Portsmouth City Council’s scrutiny management board chair has resigned over the chief executive’s refusal to allow him to investigate the council’s role in the Ashya King case.
The dispute raises issues about the limits of what scrutiny committees may inquire into, with chief executive David Williams insisting that a local safeguarding board probe must take precedence.
Ashya, aged five, who has a brain tumour, was removed by his family from Southampton General Hospital last month, sparking an international police hunt until the family was found in Spain.
The hospital and police asked Portsmouth to seek an order to make Ashya a ward of court, as the family live in the city, though the council did not assume parental responsibility for him.
Alistair Thompson (Con) said he resigned because Mr Williams refused to allow the scrutiny to take place until the safeguarding board’s investigation was complete.
Cllr Thompson told LGC: “I think the chief executive’s refusal to allow the scrutiny panel of councillors to proceed with a review makes my position untenable.
“It means that we cannot question officers, but nothing we wanted to do prevented a safeguarding review too.
“I think the legal advice I had was very clear that there was no requirement for us to wait until after the safeguarding panel before councillors can review this.
“There are the public, siblings and concerned family members wanting to know what happened.
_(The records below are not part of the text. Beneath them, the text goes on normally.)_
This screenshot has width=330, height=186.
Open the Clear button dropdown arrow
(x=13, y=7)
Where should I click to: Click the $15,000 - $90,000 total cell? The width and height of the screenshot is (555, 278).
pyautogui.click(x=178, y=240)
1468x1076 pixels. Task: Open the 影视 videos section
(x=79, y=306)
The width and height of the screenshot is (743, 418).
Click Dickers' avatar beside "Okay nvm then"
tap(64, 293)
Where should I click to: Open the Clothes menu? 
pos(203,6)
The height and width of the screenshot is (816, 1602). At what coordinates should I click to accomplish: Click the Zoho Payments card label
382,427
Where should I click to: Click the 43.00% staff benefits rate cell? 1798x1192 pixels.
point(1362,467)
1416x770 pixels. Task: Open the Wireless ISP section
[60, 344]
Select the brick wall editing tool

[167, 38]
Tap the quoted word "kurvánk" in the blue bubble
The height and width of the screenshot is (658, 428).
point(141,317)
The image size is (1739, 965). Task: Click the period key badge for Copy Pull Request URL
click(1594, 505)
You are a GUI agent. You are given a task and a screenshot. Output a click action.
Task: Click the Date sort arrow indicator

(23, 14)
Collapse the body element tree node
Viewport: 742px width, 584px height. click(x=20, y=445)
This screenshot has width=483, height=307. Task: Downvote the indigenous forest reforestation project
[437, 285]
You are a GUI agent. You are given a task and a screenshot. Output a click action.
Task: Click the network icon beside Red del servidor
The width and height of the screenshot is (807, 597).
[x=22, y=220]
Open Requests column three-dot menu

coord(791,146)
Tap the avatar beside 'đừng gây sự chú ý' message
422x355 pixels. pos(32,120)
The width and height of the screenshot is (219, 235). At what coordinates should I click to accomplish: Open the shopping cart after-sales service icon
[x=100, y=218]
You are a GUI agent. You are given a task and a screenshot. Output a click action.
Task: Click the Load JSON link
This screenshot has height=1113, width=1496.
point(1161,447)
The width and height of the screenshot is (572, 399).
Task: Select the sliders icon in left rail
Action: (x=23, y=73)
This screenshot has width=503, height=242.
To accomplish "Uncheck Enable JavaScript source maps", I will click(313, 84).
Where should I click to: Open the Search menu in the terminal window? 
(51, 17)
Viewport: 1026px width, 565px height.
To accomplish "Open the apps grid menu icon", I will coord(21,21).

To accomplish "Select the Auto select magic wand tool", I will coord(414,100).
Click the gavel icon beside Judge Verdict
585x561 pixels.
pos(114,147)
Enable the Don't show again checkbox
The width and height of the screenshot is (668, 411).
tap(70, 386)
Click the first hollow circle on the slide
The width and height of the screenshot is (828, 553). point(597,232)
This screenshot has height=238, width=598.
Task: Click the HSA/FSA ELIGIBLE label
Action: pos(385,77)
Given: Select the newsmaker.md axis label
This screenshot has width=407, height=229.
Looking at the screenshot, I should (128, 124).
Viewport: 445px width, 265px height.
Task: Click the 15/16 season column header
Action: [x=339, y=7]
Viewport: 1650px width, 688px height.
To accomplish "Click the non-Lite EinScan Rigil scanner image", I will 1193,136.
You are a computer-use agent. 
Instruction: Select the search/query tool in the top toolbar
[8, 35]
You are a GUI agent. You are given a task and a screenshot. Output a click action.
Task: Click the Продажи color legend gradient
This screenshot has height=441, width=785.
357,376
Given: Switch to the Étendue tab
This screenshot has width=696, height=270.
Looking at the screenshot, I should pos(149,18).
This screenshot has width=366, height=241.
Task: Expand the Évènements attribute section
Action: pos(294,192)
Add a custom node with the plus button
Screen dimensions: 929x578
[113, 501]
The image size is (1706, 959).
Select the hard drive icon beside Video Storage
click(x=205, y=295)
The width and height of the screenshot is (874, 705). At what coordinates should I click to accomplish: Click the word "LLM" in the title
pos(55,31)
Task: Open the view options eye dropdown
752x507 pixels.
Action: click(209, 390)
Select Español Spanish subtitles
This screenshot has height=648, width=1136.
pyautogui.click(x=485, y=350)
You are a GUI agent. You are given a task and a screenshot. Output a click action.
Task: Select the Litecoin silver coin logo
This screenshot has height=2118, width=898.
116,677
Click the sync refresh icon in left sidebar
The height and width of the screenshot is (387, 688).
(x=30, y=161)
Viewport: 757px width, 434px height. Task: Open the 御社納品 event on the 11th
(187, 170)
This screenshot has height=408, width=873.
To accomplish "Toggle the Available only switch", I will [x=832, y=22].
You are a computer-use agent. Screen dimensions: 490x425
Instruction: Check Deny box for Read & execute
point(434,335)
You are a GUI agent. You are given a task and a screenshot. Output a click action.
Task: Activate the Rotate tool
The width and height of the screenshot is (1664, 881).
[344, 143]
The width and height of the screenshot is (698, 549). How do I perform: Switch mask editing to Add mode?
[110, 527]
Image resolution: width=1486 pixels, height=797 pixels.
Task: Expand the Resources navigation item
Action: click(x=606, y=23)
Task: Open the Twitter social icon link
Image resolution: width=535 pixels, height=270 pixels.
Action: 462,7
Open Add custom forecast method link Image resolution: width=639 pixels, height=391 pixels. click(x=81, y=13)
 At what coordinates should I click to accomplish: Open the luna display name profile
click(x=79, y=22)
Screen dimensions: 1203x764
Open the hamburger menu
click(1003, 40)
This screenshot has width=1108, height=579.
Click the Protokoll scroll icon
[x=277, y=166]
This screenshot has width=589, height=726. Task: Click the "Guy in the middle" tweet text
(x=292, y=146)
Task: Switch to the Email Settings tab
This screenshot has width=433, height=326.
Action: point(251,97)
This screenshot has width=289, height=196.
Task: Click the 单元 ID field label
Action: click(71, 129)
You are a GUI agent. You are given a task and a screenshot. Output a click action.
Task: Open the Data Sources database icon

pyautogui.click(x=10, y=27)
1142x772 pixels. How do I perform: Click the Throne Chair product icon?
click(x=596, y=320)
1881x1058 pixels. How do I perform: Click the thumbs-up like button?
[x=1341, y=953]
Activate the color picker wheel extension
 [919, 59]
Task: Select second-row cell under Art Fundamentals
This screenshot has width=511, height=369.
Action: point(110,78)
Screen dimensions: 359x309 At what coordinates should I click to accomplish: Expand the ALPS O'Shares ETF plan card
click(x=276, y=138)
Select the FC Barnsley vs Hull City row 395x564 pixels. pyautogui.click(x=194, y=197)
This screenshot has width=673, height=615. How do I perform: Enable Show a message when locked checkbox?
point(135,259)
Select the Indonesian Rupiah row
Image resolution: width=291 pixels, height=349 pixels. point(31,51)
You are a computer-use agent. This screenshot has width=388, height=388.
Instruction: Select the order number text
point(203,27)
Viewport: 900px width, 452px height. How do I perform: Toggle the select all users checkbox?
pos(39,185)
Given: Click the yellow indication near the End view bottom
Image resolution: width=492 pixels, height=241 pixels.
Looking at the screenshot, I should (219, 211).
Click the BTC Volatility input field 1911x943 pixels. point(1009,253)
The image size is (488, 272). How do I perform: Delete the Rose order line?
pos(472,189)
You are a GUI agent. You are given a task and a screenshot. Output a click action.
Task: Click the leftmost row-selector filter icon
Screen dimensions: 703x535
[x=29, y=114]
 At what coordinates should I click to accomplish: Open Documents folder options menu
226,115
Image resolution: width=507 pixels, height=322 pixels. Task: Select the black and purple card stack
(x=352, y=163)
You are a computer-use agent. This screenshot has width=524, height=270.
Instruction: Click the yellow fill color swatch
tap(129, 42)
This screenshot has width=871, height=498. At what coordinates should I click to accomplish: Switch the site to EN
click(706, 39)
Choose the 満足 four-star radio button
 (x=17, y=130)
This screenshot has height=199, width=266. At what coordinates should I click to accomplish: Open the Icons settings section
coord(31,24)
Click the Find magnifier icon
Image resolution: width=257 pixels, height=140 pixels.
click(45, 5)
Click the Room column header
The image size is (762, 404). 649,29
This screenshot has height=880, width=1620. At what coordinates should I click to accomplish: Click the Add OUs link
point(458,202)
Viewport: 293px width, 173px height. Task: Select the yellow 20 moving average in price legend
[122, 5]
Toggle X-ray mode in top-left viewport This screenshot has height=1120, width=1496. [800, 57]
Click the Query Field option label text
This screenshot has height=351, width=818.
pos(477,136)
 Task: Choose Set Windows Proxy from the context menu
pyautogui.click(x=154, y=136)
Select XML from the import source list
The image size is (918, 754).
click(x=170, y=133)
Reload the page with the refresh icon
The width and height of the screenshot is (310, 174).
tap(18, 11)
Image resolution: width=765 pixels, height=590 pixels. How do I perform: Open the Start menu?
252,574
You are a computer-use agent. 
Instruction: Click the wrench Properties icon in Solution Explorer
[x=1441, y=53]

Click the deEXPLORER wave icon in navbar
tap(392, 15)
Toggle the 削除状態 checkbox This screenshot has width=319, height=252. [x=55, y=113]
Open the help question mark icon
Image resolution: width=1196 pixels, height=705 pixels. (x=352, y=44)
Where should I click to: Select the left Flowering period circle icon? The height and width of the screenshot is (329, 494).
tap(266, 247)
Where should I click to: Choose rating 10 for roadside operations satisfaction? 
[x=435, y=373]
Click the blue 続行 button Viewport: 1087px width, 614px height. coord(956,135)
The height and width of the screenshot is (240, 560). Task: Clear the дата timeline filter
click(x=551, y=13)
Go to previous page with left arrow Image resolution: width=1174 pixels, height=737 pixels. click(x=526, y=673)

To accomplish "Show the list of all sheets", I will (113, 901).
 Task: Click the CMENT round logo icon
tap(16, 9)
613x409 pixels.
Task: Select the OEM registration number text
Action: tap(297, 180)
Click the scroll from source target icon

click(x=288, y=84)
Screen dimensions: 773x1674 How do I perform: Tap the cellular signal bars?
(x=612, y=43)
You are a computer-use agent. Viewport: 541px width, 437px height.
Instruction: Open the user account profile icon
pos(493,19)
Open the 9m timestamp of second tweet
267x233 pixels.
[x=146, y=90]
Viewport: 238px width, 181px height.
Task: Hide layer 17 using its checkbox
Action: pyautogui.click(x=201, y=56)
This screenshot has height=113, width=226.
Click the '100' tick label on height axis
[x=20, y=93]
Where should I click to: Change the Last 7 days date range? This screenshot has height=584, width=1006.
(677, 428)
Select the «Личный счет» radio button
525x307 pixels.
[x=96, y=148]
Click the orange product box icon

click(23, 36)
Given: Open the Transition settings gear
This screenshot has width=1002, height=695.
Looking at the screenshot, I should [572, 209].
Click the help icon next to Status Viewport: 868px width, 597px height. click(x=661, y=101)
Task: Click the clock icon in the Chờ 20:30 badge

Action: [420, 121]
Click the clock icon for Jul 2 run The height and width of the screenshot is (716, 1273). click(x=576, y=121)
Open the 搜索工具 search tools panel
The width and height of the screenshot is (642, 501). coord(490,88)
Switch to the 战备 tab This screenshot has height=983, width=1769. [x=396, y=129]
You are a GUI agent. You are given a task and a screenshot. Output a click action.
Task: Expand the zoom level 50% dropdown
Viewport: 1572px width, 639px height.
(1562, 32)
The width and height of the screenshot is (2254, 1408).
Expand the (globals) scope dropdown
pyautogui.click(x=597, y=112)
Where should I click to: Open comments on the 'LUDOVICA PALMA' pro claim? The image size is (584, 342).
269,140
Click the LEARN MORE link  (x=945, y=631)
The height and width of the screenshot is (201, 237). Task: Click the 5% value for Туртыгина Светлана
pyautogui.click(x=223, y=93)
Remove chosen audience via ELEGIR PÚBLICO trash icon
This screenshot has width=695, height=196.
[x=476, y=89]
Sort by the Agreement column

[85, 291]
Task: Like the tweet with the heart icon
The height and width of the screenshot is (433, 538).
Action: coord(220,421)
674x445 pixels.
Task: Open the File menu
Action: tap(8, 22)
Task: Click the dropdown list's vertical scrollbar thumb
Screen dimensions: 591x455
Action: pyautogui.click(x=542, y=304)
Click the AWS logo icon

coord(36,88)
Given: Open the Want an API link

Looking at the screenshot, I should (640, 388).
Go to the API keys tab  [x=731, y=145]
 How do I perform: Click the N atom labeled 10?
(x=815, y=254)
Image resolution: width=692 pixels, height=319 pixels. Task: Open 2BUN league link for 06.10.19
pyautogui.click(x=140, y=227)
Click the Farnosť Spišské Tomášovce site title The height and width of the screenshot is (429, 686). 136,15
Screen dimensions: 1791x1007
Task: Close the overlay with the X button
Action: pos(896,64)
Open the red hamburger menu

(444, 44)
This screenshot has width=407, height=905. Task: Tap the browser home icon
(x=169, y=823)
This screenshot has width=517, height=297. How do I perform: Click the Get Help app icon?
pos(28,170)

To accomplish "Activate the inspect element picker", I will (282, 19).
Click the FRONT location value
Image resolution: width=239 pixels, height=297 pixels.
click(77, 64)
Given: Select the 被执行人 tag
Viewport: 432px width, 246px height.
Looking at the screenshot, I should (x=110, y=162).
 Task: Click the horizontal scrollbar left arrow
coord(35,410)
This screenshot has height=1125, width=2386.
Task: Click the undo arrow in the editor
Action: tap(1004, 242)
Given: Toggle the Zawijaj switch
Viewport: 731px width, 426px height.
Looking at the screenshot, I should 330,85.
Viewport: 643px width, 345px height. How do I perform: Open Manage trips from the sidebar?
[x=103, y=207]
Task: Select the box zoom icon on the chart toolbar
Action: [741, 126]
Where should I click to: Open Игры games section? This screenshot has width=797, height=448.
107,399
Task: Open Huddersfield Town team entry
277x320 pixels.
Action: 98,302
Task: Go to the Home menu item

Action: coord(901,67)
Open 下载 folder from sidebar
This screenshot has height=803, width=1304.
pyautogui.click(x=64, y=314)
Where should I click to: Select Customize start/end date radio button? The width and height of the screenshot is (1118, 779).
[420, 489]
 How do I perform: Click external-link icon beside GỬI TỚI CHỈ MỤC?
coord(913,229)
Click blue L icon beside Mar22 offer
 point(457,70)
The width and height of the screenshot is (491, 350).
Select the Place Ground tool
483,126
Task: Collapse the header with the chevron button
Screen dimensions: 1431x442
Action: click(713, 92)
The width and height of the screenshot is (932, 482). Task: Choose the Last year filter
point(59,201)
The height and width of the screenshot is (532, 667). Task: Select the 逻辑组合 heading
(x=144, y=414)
This was a seriously ill child parted from his family, and all fairly traumatic.”
An email from Mr Williams to councillors, seen by LGC, said legal advice showed it was “not appropriate for the scrutiny management board to instigate a review of the handling of the Ashya King case at this time, and therefore the council will not be facilitating the meeting which Cllr Thompson is seeking”.
Advice to Mr Williams from deputy monitoring officers Peter Baulf and Robert Parking stated that director of children’s services Julian Wooster “in the performance of his statutory duty, has invoked a Local Safeguarding Children Board [which] must be allowed to complete its work and issue its public report without any participant in that process placing their role in a prejudiced position”.
This meant Cllr Thompson’s proposed scrutiny “cannot be [held] at this time”, they said.
Leader Donna Jones (Con) said in a statement: “It’s my opinion, and that of the chief executive, that it is entirely right for the safeguarding board to run the investigation and produce a full and comprehensive report which will be published in full.
“It is inappropriate at this time for the council to hold its own investigation into the circumstances surrounding the Ashya King case.”